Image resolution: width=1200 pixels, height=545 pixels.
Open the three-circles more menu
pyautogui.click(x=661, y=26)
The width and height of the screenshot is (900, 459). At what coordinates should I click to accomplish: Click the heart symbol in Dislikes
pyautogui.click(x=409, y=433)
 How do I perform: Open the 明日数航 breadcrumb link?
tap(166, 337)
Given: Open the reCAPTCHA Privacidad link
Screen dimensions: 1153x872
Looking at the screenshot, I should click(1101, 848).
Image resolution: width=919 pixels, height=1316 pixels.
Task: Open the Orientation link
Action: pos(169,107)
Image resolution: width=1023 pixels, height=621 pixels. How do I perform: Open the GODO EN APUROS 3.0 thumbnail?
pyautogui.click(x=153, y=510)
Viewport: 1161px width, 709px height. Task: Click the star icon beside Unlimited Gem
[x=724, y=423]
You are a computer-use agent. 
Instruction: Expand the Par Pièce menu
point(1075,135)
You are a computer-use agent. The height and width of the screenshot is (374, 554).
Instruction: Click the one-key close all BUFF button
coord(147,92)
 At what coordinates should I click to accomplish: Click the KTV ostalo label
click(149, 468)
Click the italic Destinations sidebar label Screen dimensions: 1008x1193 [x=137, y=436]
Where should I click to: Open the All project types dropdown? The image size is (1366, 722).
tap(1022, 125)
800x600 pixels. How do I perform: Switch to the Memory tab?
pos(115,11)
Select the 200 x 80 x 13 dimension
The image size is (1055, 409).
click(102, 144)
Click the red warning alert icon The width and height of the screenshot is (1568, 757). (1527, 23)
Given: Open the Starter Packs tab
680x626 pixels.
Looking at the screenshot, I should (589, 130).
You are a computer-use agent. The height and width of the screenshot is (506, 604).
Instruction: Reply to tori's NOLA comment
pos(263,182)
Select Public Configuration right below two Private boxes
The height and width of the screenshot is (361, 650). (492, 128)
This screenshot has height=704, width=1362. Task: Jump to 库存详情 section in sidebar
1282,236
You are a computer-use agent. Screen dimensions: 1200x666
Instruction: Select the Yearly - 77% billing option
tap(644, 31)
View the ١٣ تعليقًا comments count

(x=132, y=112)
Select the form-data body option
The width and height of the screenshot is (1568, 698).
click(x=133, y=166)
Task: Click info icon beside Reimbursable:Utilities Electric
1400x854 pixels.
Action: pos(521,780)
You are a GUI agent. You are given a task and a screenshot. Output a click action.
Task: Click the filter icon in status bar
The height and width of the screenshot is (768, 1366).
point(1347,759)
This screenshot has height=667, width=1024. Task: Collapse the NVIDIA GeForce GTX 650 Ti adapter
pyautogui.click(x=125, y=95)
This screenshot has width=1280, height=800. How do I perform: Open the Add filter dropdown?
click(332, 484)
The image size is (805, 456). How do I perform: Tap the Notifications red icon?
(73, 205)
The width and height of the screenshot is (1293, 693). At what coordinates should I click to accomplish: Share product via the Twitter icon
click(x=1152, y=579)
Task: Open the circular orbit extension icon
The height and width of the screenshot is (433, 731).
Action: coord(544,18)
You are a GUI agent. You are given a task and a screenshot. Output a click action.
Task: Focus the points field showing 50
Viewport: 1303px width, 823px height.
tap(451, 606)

────────────────

▶ Given request: Write out the listing above again, substituting "screen assistant" for every "computer-use agent" and leaving everything else unchanged.

▶ Solution to this exercise:
Image resolution: width=1200 pixels, height=545 pixels.
Open the three-circles more menu
pyautogui.click(x=661, y=26)
The width and height of the screenshot is (900, 459). At what coordinates should I click to accomplish: Click the heart symbol in Dislikes
pyautogui.click(x=409, y=433)
 How do I perform: Open the 明日数航 breadcrumb link?
tap(166, 337)
Given: Open the reCAPTCHA Privacidad link
Screen dimensions: 1153x872
Looking at the screenshot, I should click(1101, 848).
Image resolution: width=919 pixels, height=1316 pixels.
Task: Open the Orientation link
Action: pos(169,107)
Image resolution: width=1023 pixels, height=621 pixels. How do I perform: Open the GODO EN APUROS 3.0 thumbnail?
pyautogui.click(x=153, y=510)
Viewport: 1161px width, 709px height. Task: Click the star icon beside Unlimited Gem
[x=724, y=423]
You are a screen assistant. 
Instruction: Expand the Par Pièce menu
point(1075,135)
You are a screen assistant. The height and width of the screenshot is (374, 554).
Instruction: Click the one-key close all BUFF button
coord(147,92)
 At what coordinates should I click to accomplish: Click the KTV ostalo label
click(149, 468)
Click the italic Destinations sidebar label Screen dimensions: 1008x1193 [x=137, y=436]
Where should I click to: Open the All project types dropdown? The image size is (1366, 722).
tap(1022, 125)
800x600 pixels. How do I perform: Switch to the Memory tab?
pos(115,11)
Select the 200 x 80 x 13 dimension
The image size is (1055, 409).
click(102, 144)
Click the red warning alert icon The width and height of the screenshot is (1568, 757). (1527, 23)
Given: Open the Starter Packs tab
680x626 pixels.
Looking at the screenshot, I should (589, 130).
You are a screen assistant. The height and width of the screenshot is (506, 604).
Instruction: Reply to tori's NOLA comment
pos(263,182)
Select Public Configuration right below two Private boxes
The height and width of the screenshot is (361, 650). (492, 128)
This screenshot has height=704, width=1362. Task: Jump to 库存详情 section in sidebar
1282,236
You are a screen assistant. Screen dimensions: 1200x666
Instruction: Select the Yearly - 77% billing option
tap(644, 31)
View the ١٣ تعليقًا comments count

(x=132, y=112)
Select the form-data body option
The width and height of the screenshot is (1568, 698).
click(x=133, y=166)
Task: Click info icon beside Reimbursable:Utilities Electric
1400x854 pixels.
Action: pos(521,780)
You are a GUI agent. You are given a task and a screenshot. Output a click action.
Task: Click the filter icon in status bar
The height and width of the screenshot is (768, 1366).
point(1347,759)
This screenshot has height=667, width=1024. Task: Collapse the NVIDIA GeForce GTX 650 Ti adapter
pyautogui.click(x=125, y=95)
This screenshot has width=1280, height=800. How do I perform: Open the Add filter dropdown?
click(332, 484)
The image size is (805, 456). How do I perform: Tap the Notifications red icon?
(73, 205)
The width and height of the screenshot is (1293, 693). At what coordinates should I click to accomplish: Share product via the Twitter icon
click(x=1152, y=579)
Task: Open the circular orbit extension icon
The height and width of the screenshot is (433, 731).
Action: coord(544,18)
You are a GUI agent. You are given a task and a screenshot. Output a click action.
Task: Focus the points field showing 50
Viewport: 1303px width, 823px height.
tap(451, 606)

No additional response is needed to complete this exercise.